LISTED RECORDS:
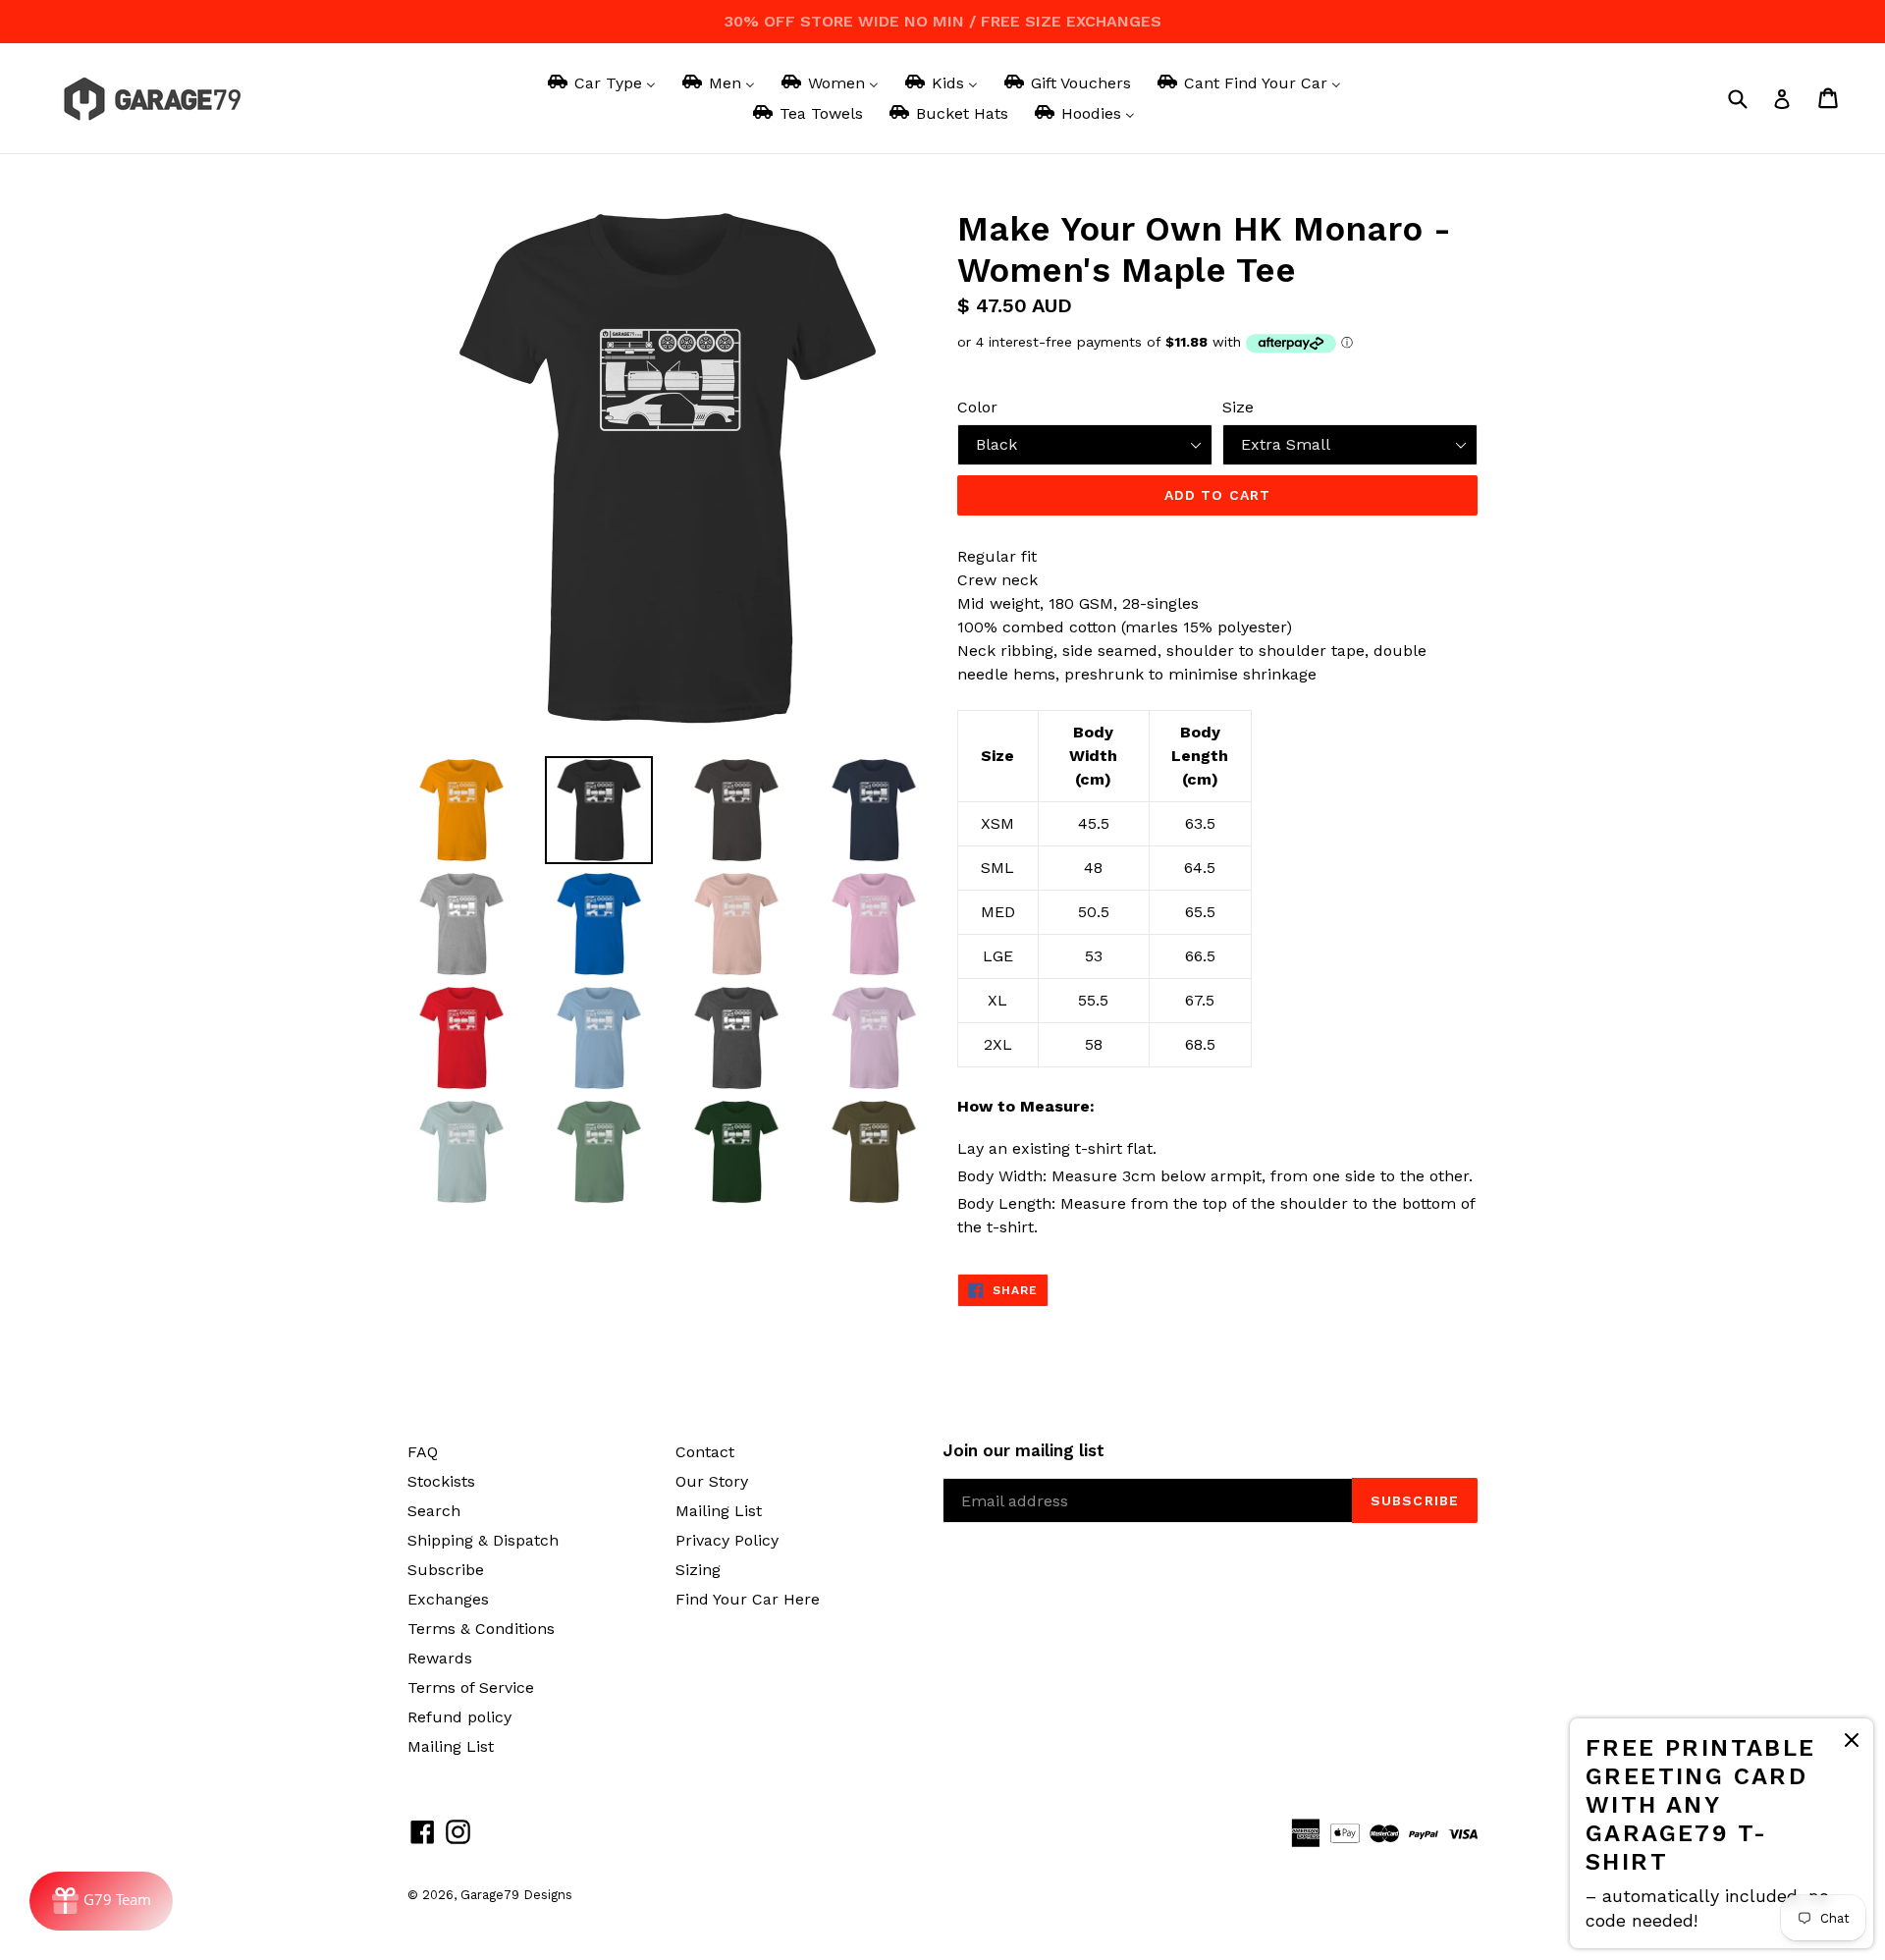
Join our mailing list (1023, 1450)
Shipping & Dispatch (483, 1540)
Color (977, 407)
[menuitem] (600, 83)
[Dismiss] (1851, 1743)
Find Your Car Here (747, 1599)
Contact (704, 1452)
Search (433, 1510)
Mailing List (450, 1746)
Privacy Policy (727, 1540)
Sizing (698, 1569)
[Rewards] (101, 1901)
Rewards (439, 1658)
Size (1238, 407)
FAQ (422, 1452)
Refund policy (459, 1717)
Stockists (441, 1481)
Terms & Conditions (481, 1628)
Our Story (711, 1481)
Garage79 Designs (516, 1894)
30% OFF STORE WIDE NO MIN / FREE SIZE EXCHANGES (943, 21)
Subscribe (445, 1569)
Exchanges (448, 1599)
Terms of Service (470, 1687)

EXERCISE:
Copy the data above word for word. Pictures stay out.

YOUR SOLUTION:
Join our mailing list (1023, 1450)
Shipping & Dispatch (483, 1540)
Color (977, 407)
[menuitem] (600, 83)
[Dismiss] (1851, 1743)
Find Your Car Here (747, 1599)
Contact (704, 1452)
Search (433, 1510)
Mailing List (450, 1746)
Privacy Policy (727, 1540)
Sizing (698, 1569)
[Rewards] (101, 1901)
Rewards (439, 1658)
Size (1238, 407)
FAQ (422, 1452)
Refund policy (459, 1717)
Stockists (441, 1481)
Terms & Conditions (481, 1628)
Our Story (711, 1481)
Garage79 Designs (516, 1894)
30% OFF STORE WIDE NO MIN / FREE SIZE EXCHANGES (943, 21)
Subscribe (445, 1569)
Exchanges (448, 1599)
Terms of Service (470, 1687)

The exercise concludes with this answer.